### Work instructions
Only one stretch of the data should be retyped: the lines from the line containing "Expand the Customer Support Revamp project" through the line containing "Task: Click 王局志安 profile picture". Keep pictures out of it.

+===+

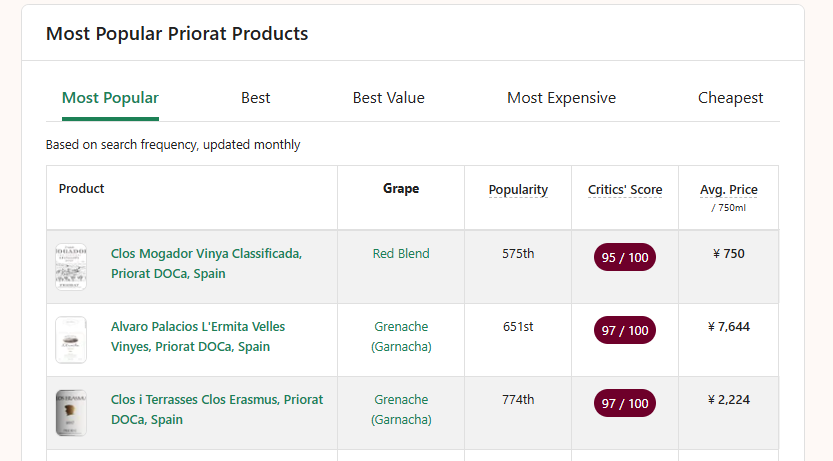Viewport: 833px width, 461px height.
Task: Open Alvaro Palacios L'Ermita Velles Vinyes link
Action: [198, 337]
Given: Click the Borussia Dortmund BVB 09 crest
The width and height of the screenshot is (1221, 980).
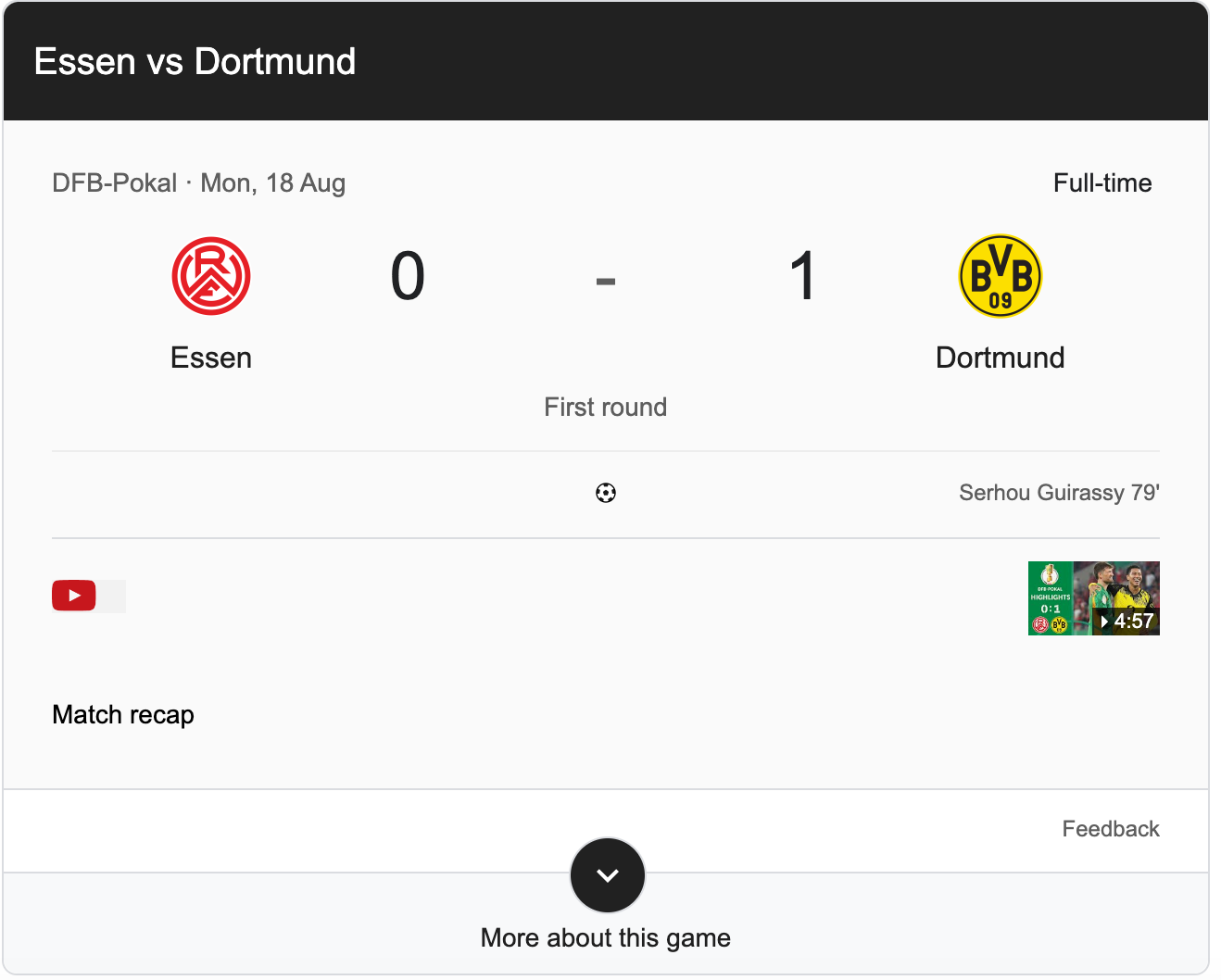Looking at the screenshot, I should coord(1000,276).
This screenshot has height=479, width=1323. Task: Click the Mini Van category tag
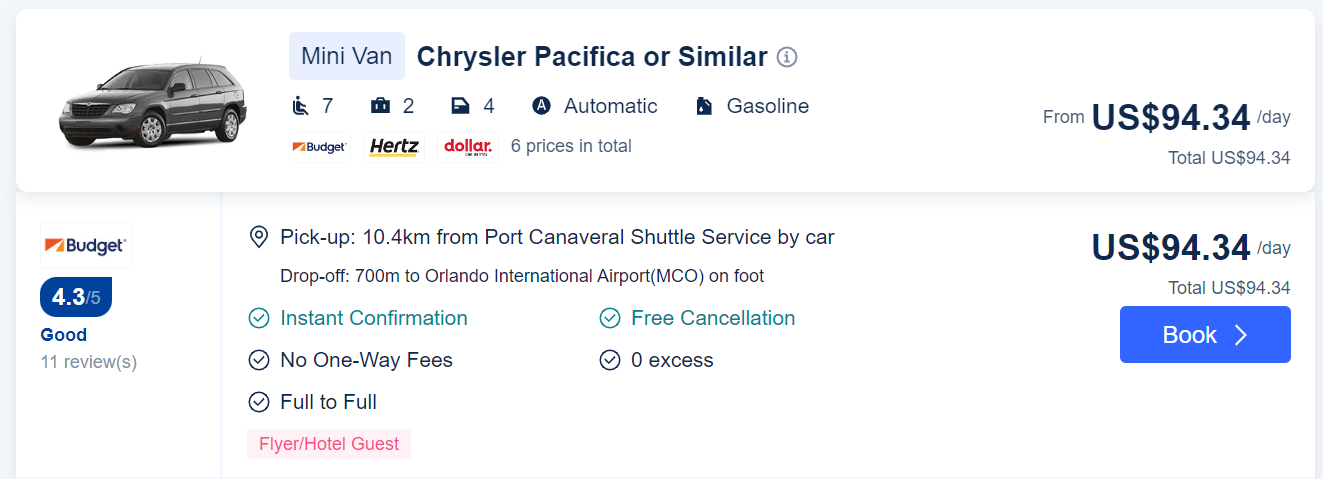[347, 56]
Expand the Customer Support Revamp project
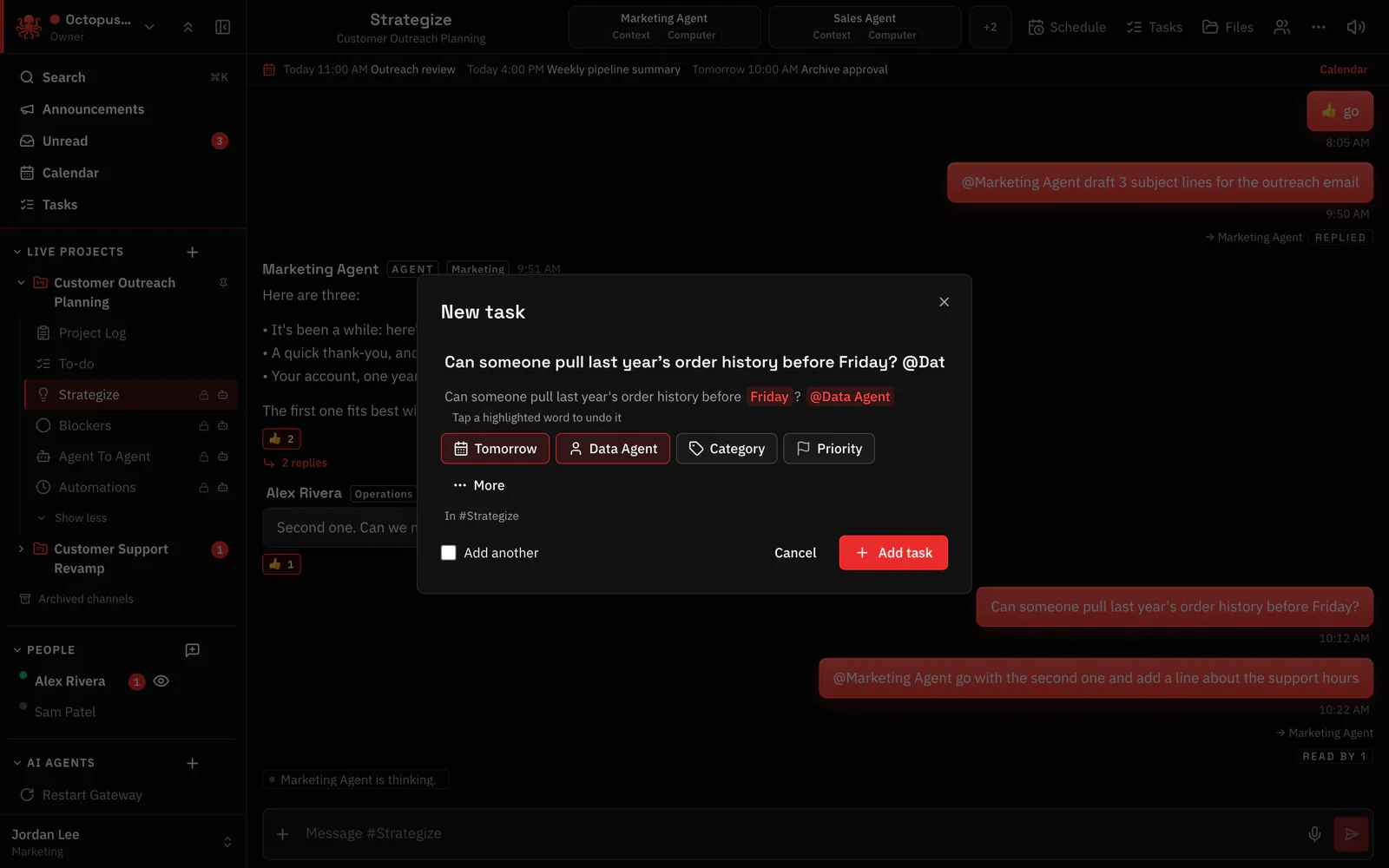Image resolution: width=1389 pixels, height=868 pixels. pos(21,549)
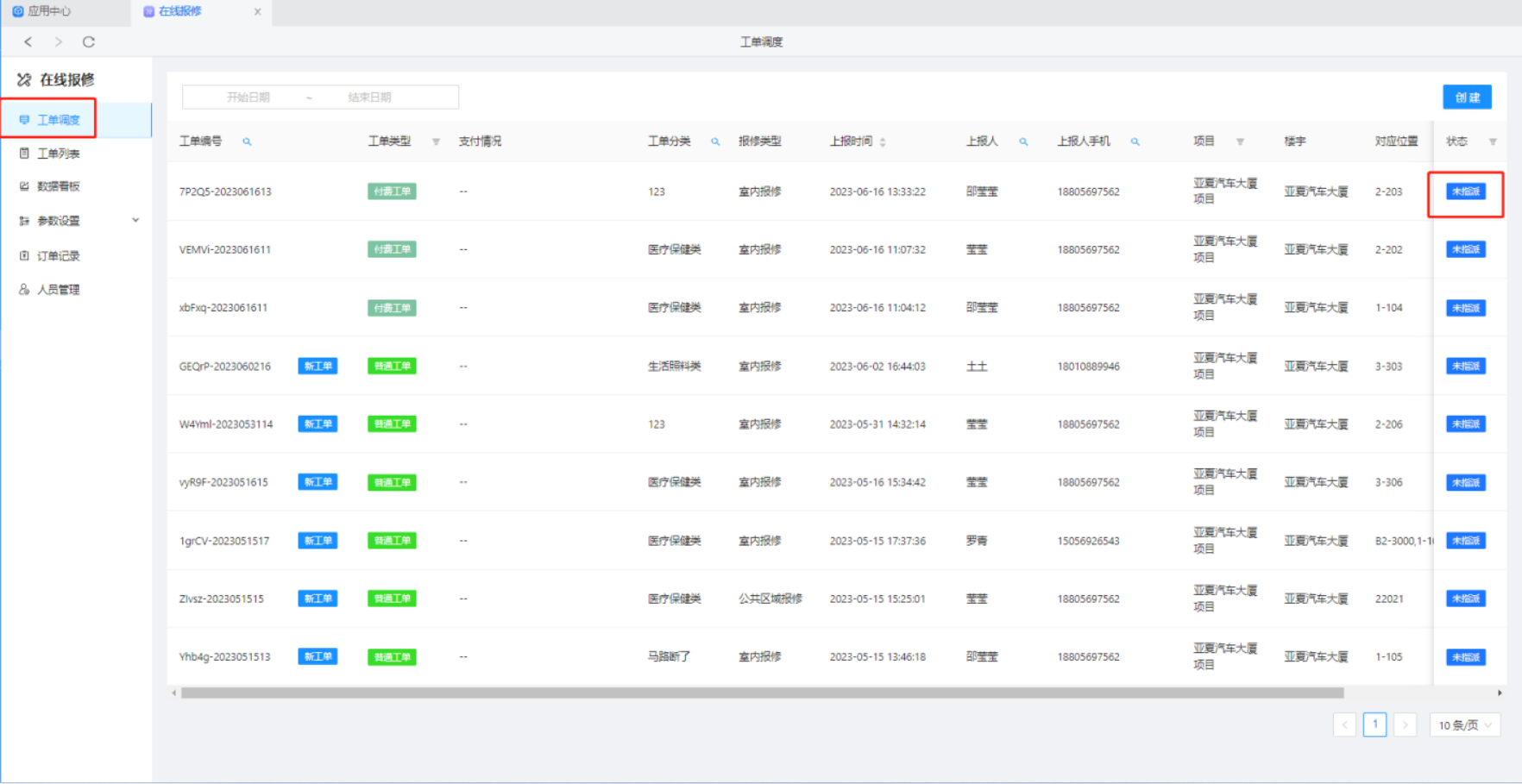
Task: Click search icon beside 工单编号 column
Action: (247, 141)
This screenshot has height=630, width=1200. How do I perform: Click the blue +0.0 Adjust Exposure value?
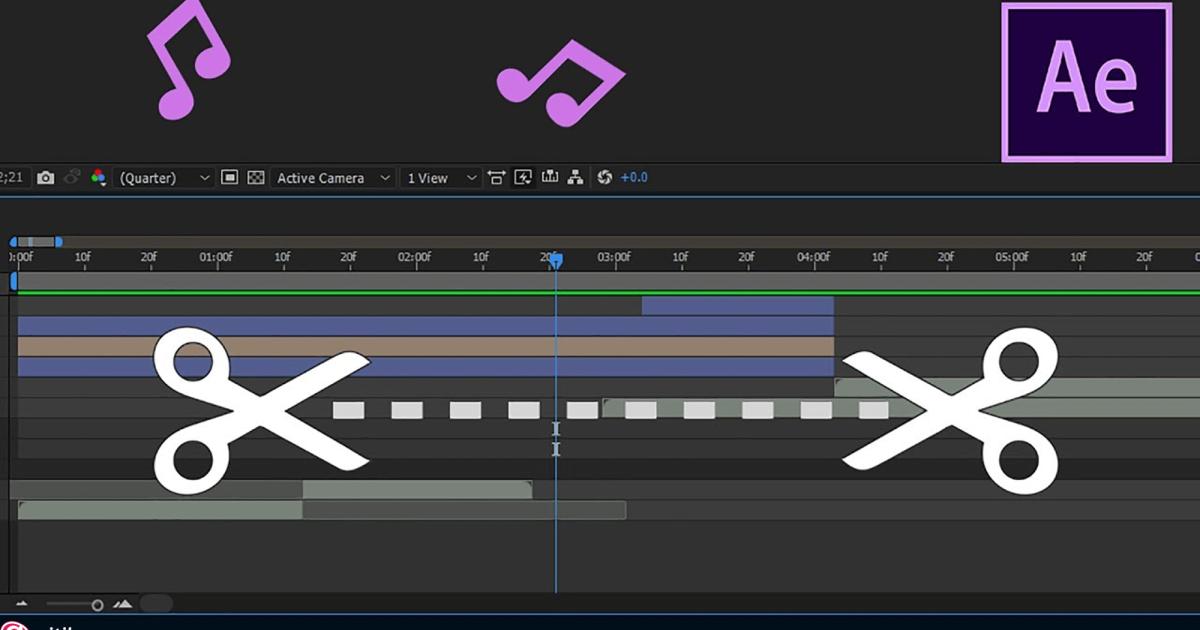(x=632, y=177)
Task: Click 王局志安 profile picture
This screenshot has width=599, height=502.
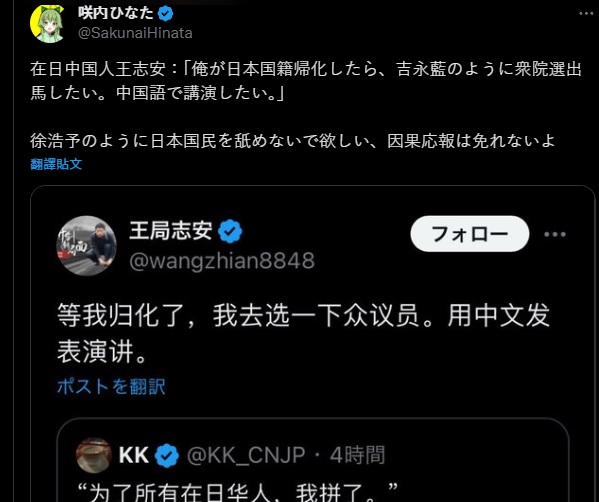Action: (86, 246)
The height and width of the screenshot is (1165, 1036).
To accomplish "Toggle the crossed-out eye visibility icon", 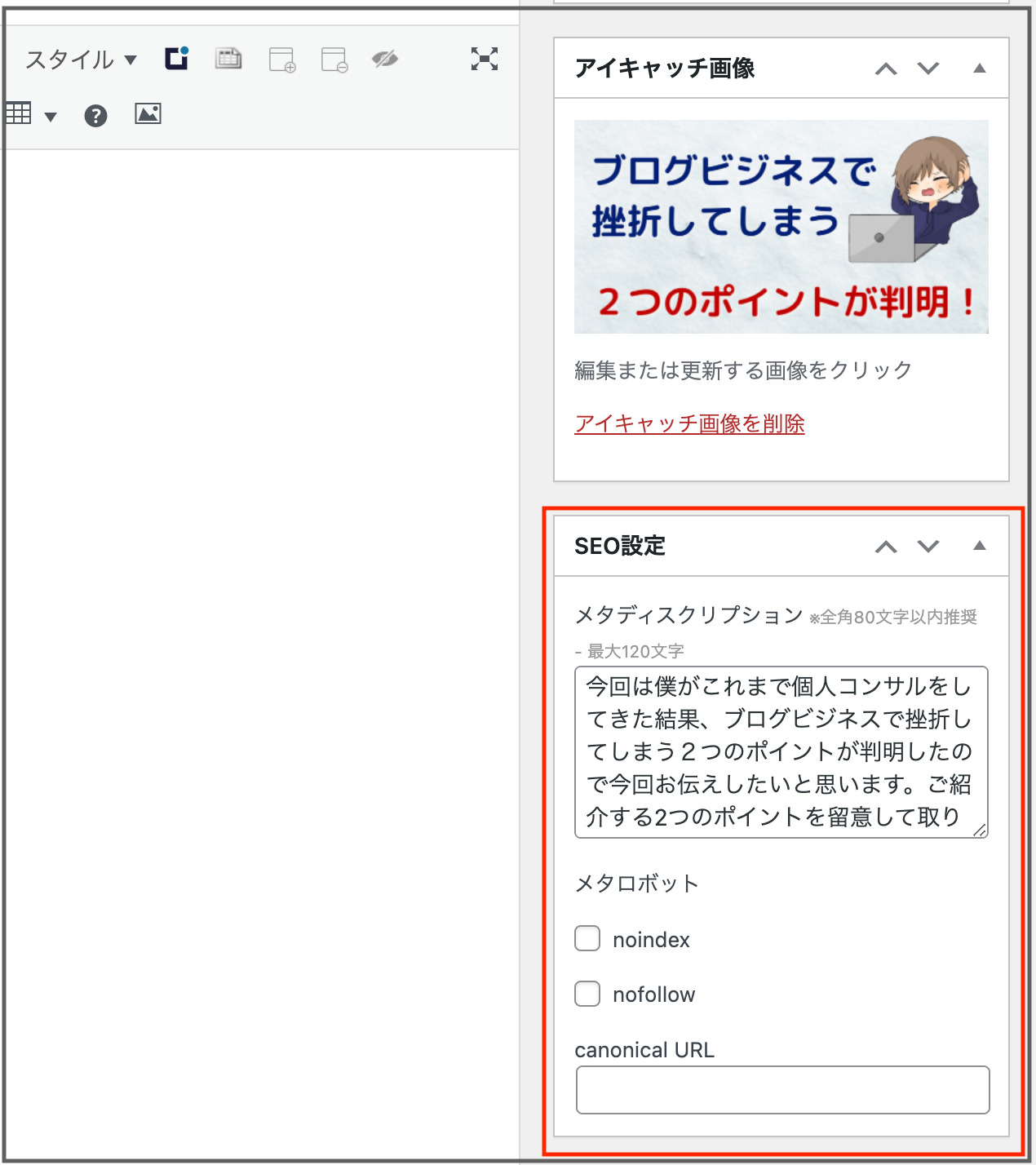I will pyautogui.click(x=385, y=59).

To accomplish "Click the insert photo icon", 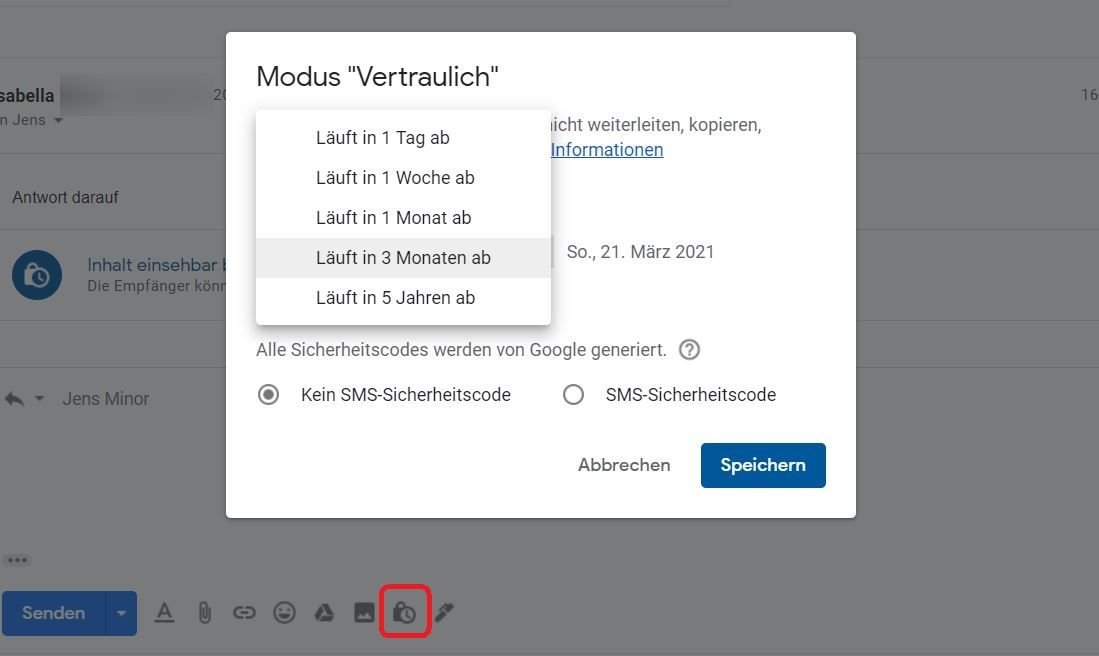I will [x=364, y=613].
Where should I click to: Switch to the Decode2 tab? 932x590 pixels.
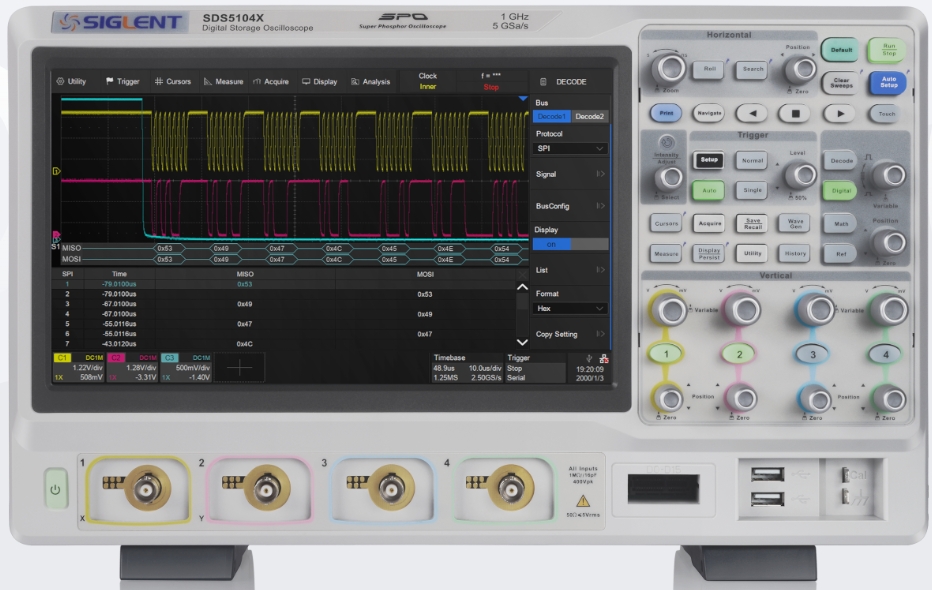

+===+

### Expected answer
Expand the Customer Support Revamp project
Image resolution: width=1389 pixels, height=868 pixels. pos(21,549)
Task: Click search icon beside 工单编号 column
Action: (247, 141)
This screenshot has height=630, width=1200. How do I perform: Click the blue +0.0 Adjust Exposure value?
(x=632, y=177)
Task: Click 王局志安 profile picture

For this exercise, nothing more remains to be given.